Get Listeners To Share Your Show


Hello. Social media is about having a conversation, and you’re hosting a podcast. The two go hand-in-hand. Make sure that your social media communities are well-tended. Interact with your listeners directly, be open, and keep your brand image consistent across platforms. (Yes, YOU are a brand!)

Once in a while, post a link to your podcast. New community members, followers, or likers might give it a click out of curiosity.

Gaining followers on Facebook

Facebook is a community space. This is a great place to interact with your audience. You can automate posts using a service like Buffer or HootSuite, but make sure to personally interact with your listeners, too. Post original memes and visual content, videos, and even the occasional audio file to help draw new listeners, shares, and likes.

For the Twitterpated

140 characters or less can be a challenge, but a picture is worth one thousand words. Remember to post a variety of tweets, including visual posts. Hyperlink to your podcast in tweets, with hashtags that correspond to the content. Follow influencers in your area and interact with them, too. Be personable, retweet content that your listeners will love, and follow Twitter etiquette. Buffer and Hootsuite can both help you out here, too.

Pinterest for your Podcast

Pinterest’s user base is full of visually minded people and women make up the majority. If the content of your podcast can have a visual side to it or is popular with women then getting into Pinterest is a good move. By posting original images that are relevant to your podcast’s content, you can find new followers fairly quickly. Make sure you have at least five boards with five images before you make them public, and pin posts from relevant influencers.

How To Analyze Your Podcast’s Success


Podcast up? Check.

Promotion in progress? Check.

Is it working? Ummm…

You’ve put a ton of effort into creating, posting, and promoting your podcast. Follow through. You need to analyze your efforts. Keep track of these stats to know how your promotional efforts are performing:

  • Site Traffic — How many people are coming your website? Google Analytics is the place to turn for this data.

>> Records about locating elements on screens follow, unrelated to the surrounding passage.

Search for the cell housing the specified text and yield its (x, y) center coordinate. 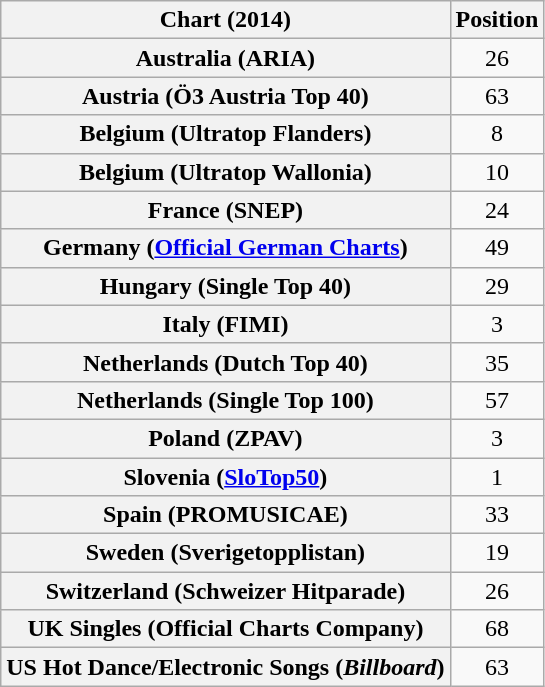
Netherlands (Single Top 100) (226, 400)
Spain (PROMUSICAE) (226, 515)
8 (497, 134)
29 (497, 286)
Switzerland (Schweizer Hitparade) (226, 591)
Poland (ZPAV) (226, 438)
UK Singles (Official Charts Company) (226, 629)
Netherlands (Dutch Top 40) (226, 362)
Germany (Official German Charts) (226, 248)
Position (497, 20)
10 (497, 172)
24 (497, 210)
Chart (2014) (226, 20)
Australia (ARIA) (226, 58)
68 (497, 629)
Italy (FIMI) (226, 324)
Austria (Ö3 Austria Top 40) (226, 96)
Hungary (Single Top 40) (226, 286)
US Hot Dance/Electronic Songs (Billboard) (226, 667)
France (SNEP) (226, 210)
57 (497, 400)
33 (497, 515)
Sweden (Sverigetopplistan) (226, 553)
49 (497, 248)
Slovenia (SloTop50) (226, 477)
1 (497, 477)
19 (497, 553)
35 (497, 362)
Belgium (Ultratop Flanders) (226, 134)
Belgium (Ultratop Wallonia) (226, 172)
Pinpoint the cell where the given text exists, returning its (X, Y) midpoint coordinate. 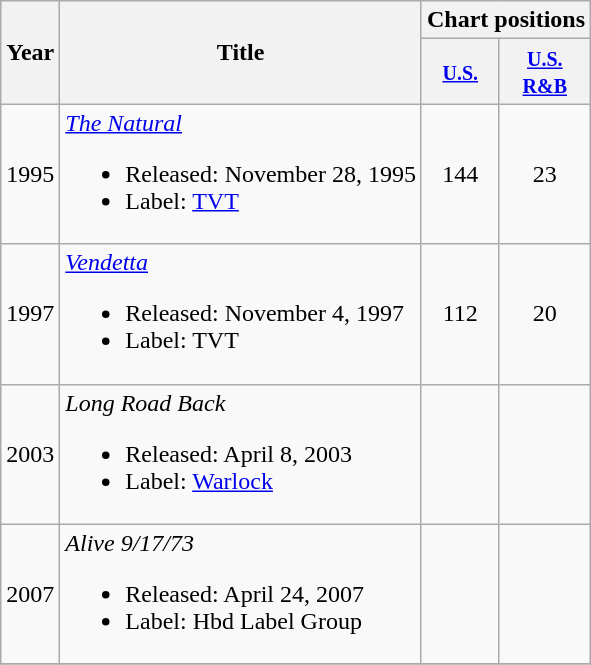
23 (545, 174)
Chart positions (506, 20)
112 (460, 314)
VendettaReleased: November 4, 1997Label: TVT (241, 314)
Title (241, 52)
2003 (30, 454)
144 (460, 174)
1995 (30, 174)
20 (545, 314)
2007 (30, 594)
The NaturalReleased: November 28, 1995Label: TVT (241, 174)
Year (30, 52)
U.S. (460, 72)
Alive 9/17/73Released: April 24, 2007Label: Hbd Label Group (241, 594)
U.S.R&B (545, 72)
Long Road BackReleased: April 8, 2003Label: Warlock (241, 454)
1997 (30, 314)
Find where the given text appears and provide that cell's center as [x, y] coordinate. 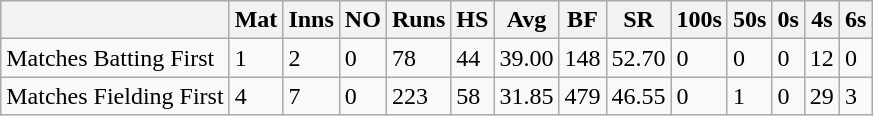
7 [311, 96]
Inns [311, 20]
Avg [526, 20]
78 [418, 58]
Matches Fielding First [115, 96]
223 [418, 96]
100s [699, 20]
Matches Batting First [115, 58]
31.85 [526, 96]
BF [582, 20]
4 [256, 96]
Mat [256, 20]
52.70 [638, 58]
SR [638, 20]
29 [822, 96]
6s [855, 20]
148 [582, 58]
39.00 [526, 58]
50s [749, 20]
46.55 [638, 96]
2 [311, 58]
4s [822, 20]
58 [472, 96]
Runs [418, 20]
12 [822, 58]
44 [472, 58]
479 [582, 96]
HS [472, 20]
0s [788, 20]
NO [362, 20]
3 [855, 96]
Provide the (X, Y) coordinate of the cell's center where the given text is located.  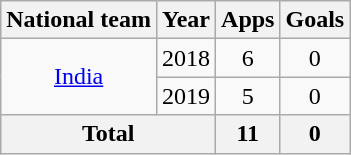
Year (186, 20)
2019 (186, 96)
11 (248, 134)
Goals (315, 20)
Total (108, 134)
5 (248, 96)
6 (248, 58)
Apps (248, 20)
India (79, 77)
National team (79, 20)
2018 (186, 58)
Extract the [X, Y] coordinate from the center of the cell holding the provided text.  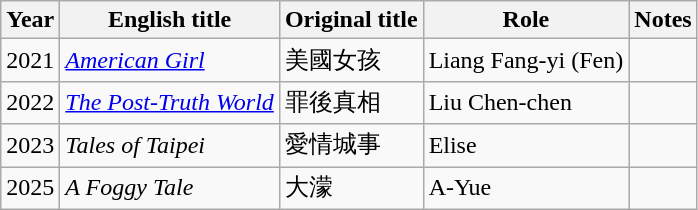
愛情城事 [351, 146]
美國女孩 [351, 60]
A Foggy Tale [170, 188]
Tales of Taipei [170, 146]
American Girl [170, 60]
The Post-Truth World [170, 102]
2022 [30, 102]
2025 [30, 188]
大濛 [351, 188]
Role [526, 20]
Liang Fang-yi (Fen) [526, 60]
2023 [30, 146]
Year [30, 20]
罪後真相 [351, 102]
Notes [663, 20]
Elise [526, 146]
A-Yue [526, 188]
2021 [30, 60]
Original title [351, 20]
Liu Chen-chen [526, 102]
English title [170, 20]
Detect which cell encompasses the target text, then output its (x, y) center coordinate. 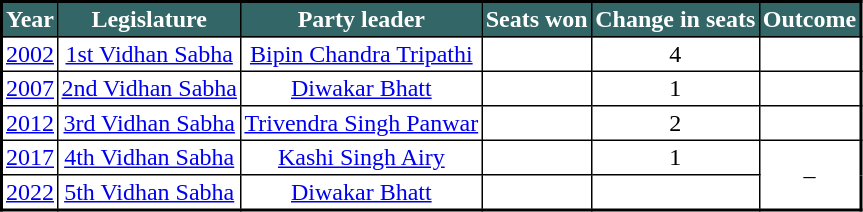
Bipin Chandra Tripathi (362, 54)
2nd Vidhan Sabha (150, 88)
1st Vidhan Sabha (150, 54)
4 (675, 54)
Trivendra Singh Panwar (362, 123)
2007 (30, 88)
4th Vidhan Sabha (150, 157)
Kashi Singh Airy (362, 157)
Outcome (810, 20)
2002 (30, 54)
Party leader (362, 20)
3rd Vidhan Sabha (150, 123)
2 (675, 123)
2012 (30, 123)
Seats won (537, 20)
Legislature (150, 20)
– (810, 175)
5th Vidhan Sabha (150, 192)
2022 (30, 192)
Change in seats (675, 20)
Year (30, 20)
2017 (30, 157)
For the text-containing cell, return its midpoint in [x, y] coordinate format. 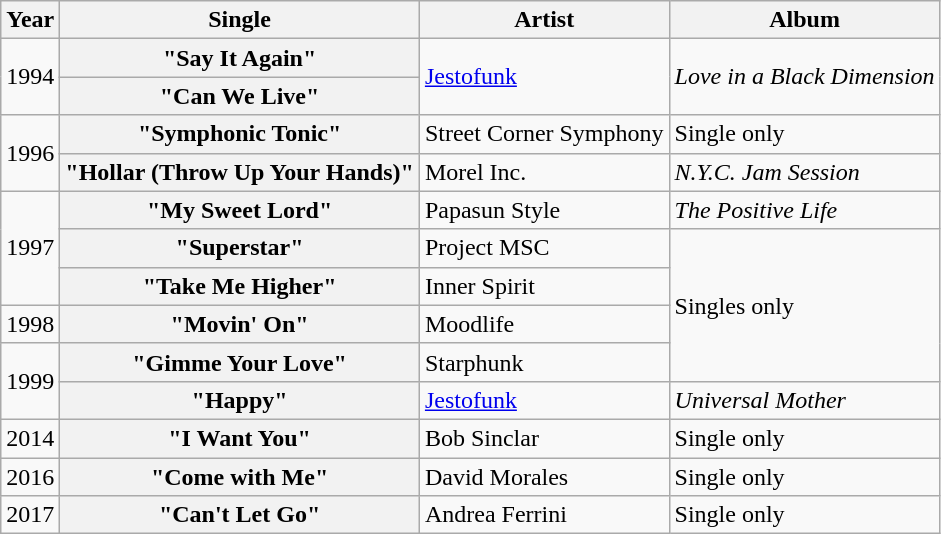
Morel Inc. [544, 172]
Street Corner Symphony [544, 134]
Year [30, 20]
Papasun Style [544, 210]
Single [240, 20]
"Superstar" [240, 248]
2016 [30, 477]
Bob Sinclar [544, 438]
"Happy" [240, 400]
"Gimme Your Love" [240, 362]
"Say It Again" [240, 58]
1994 [30, 77]
David Morales [544, 477]
"Hollar (Throw Up Your Hands)" [240, 172]
Universal Mother [804, 400]
Singles only [804, 305]
"My Sweet Lord" [240, 210]
2014 [30, 438]
N.Y.C. Jam Session [804, 172]
"Can't Let Go" [240, 515]
1996 [30, 153]
1998 [30, 324]
Andrea Ferrini [544, 515]
"Symphonic Tonic" [240, 134]
The Positive Life [804, 210]
Love in a Black Dimension [804, 77]
1999 [30, 381]
"Come with Me" [240, 477]
Project MSC [544, 248]
Moodlife [544, 324]
"Movin' On" [240, 324]
"Can We Live" [240, 96]
Artist [544, 20]
2017 [30, 515]
"Take Me Higher" [240, 286]
1997 [30, 248]
"I Want You" [240, 438]
Inner Spirit [544, 286]
Starphunk [544, 362]
Album [804, 20]
For the text-containing cell, return its midpoint in (x, y) coordinate format. 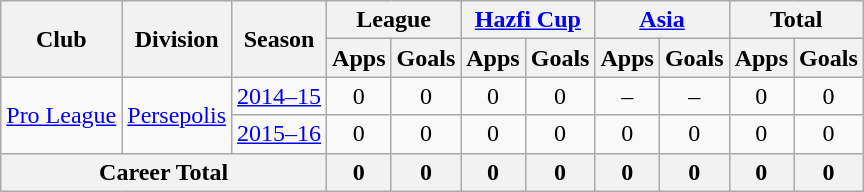
Total (796, 20)
Career Total (164, 172)
Hazfi Cup (528, 20)
League (394, 20)
Pro League (62, 115)
2015–16 (280, 134)
Persepolis (177, 115)
Club (62, 39)
Season (280, 39)
Division (177, 39)
2014–15 (280, 96)
Asia (662, 20)
Pinpoint the cell where the given text exists, returning its (X, Y) midpoint coordinate. 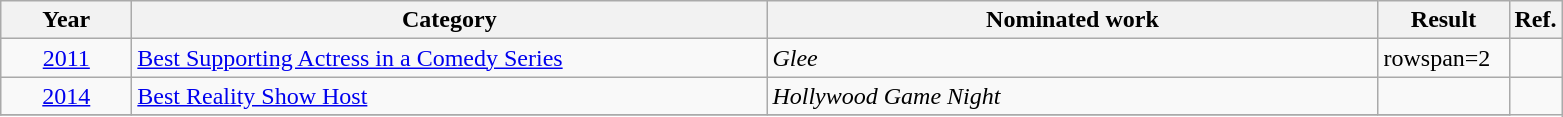
2014 (66, 96)
Ref. (1536, 20)
2011 (66, 58)
Result (1444, 20)
Nominated work (1072, 20)
Best Supporting Actress in a Comedy Series (450, 58)
Hollywood Game Night (1072, 96)
Best Reality Show Host (450, 96)
Category (450, 20)
Year (66, 20)
Glee (1072, 58)
rowspan=2 (1444, 58)
Capture the cell that displays the provided text and extract its (x, y) central coordinate. 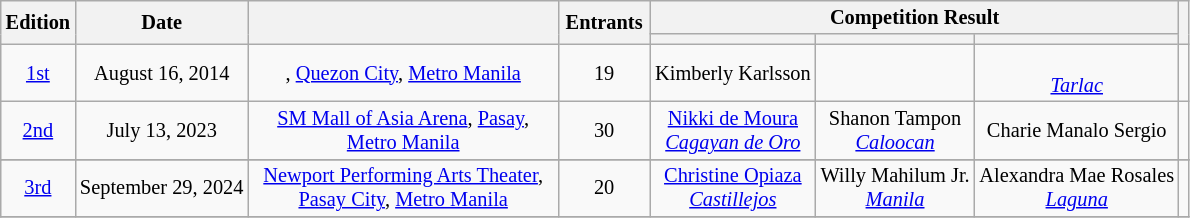
3rd (38, 188)
Edition (38, 22)
Shanon TamponCaloocan (896, 130)
Entrants (604, 22)
Alexandra Mae RosalesLaguna (1077, 188)
July 13, 2023 (162, 130)
Competition Result (914, 17)
Charie Manalo Sergio (1077, 130)
September 29, 2024 (162, 188)
2nd (38, 130)
August 16, 2014 (162, 73)
Nikki de MouraCagayan de Oro (732, 130)
Date (162, 22)
Willy Mahilum Jr.Manila (896, 188)
Kimberly Karlsson (732, 73)
SM Mall of Asia Arena, Pasay, Metro Manila (403, 130)
20 (604, 188)
Newport Performing Arts Theater, Pasay City, Metro Manila (403, 188)
Christine OpiazaCastillejos (732, 188)
30 (604, 130)
Tarlac (1077, 73)
1st (38, 73)
, Quezon City, Metro Manila (403, 73)
19 (604, 73)
Pinpoint the cell where the given text exists, returning its [x, y] midpoint coordinate. 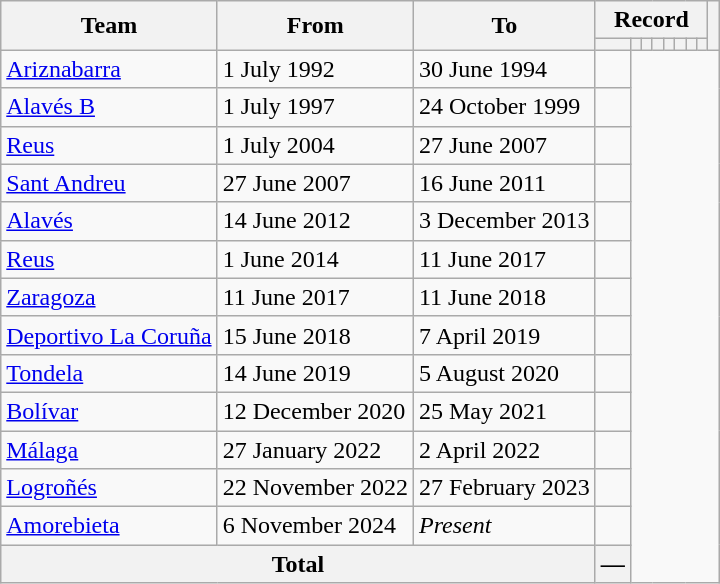
3 December 2013 [504, 221]
1 July 1992 [315, 69]
Zaragoza [109, 297]
Present [504, 526]
14 June 2012 [315, 221]
14 June 2019 [315, 373]
Logroñés [109, 488]
Ariznabarra [109, 69]
11 June 2018 [504, 297]
Sant Andreu [109, 183]
To [504, 26]
Alavés [109, 221]
Málaga [109, 449]
24 October 1999 [504, 107]
7 April 2019 [504, 335]
25 May 2021 [504, 411]
Alavés B [109, 107]
1 July 2004 [315, 145]
1 July 1997 [315, 107]
Tondela [109, 373]
1 June 2014 [315, 259]
22 November 2022 [315, 488]
Bolívar [109, 411]
15 June 2018 [315, 335]
2 April 2022 [504, 449]
From [315, 26]
Record [651, 20]
30 June 1994 [504, 69]
5 August 2020 [504, 373]
Team [109, 26]
— [612, 564]
27 January 2022 [315, 449]
16 June 2011 [504, 183]
6 November 2024 [315, 526]
Deportivo La Coruña [109, 335]
12 December 2020 [315, 411]
Amorebieta [109, 526]
Total [298, 564]
27 February 2023 [504, 488]
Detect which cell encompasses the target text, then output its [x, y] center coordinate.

  • Feed Subscriptions — How many people think you are worth subscribing to? This data should be readily available from whatever feed services you use. Don’t trust it to give you too much insight into your podcast’s performance, though. The number of subscribers can be misleading. Use them to give you a ballpark figure and trends, nothing more.

  • Bounce Rate — Once you’ve got someone on your page, do they stick around? Once again, turn to Google Analytics. They’ve got some solid data on bounce rate that will give you an idea how many people check you out and how many run for the hills when they see your page.

  • Media Downloads — What do your site visitors do on your page? Do they download your podcast? Like bounce rate, this stat tells you more than just how well your promotional efforts are doing. You’ll also learn how well your web page performs if you track this kind of conversion on your own site.

Most directories will give you a total number of media downloads, too. Hone your written description of your podcast to improve the download rates from directories, and look for webpage copy problems and design problems to fix low website downloads.

  • BONUS — Use Mention or Social Mention to see who is talking about you, and when. Social Mention will even let you know if what they say is positive or negative!

Ready to Start Promoting Your Podcast?

The best time to start anything is yesterday. The next best time is today. If you already have a podcast, put these tips to use and see how they impact your following and analytics.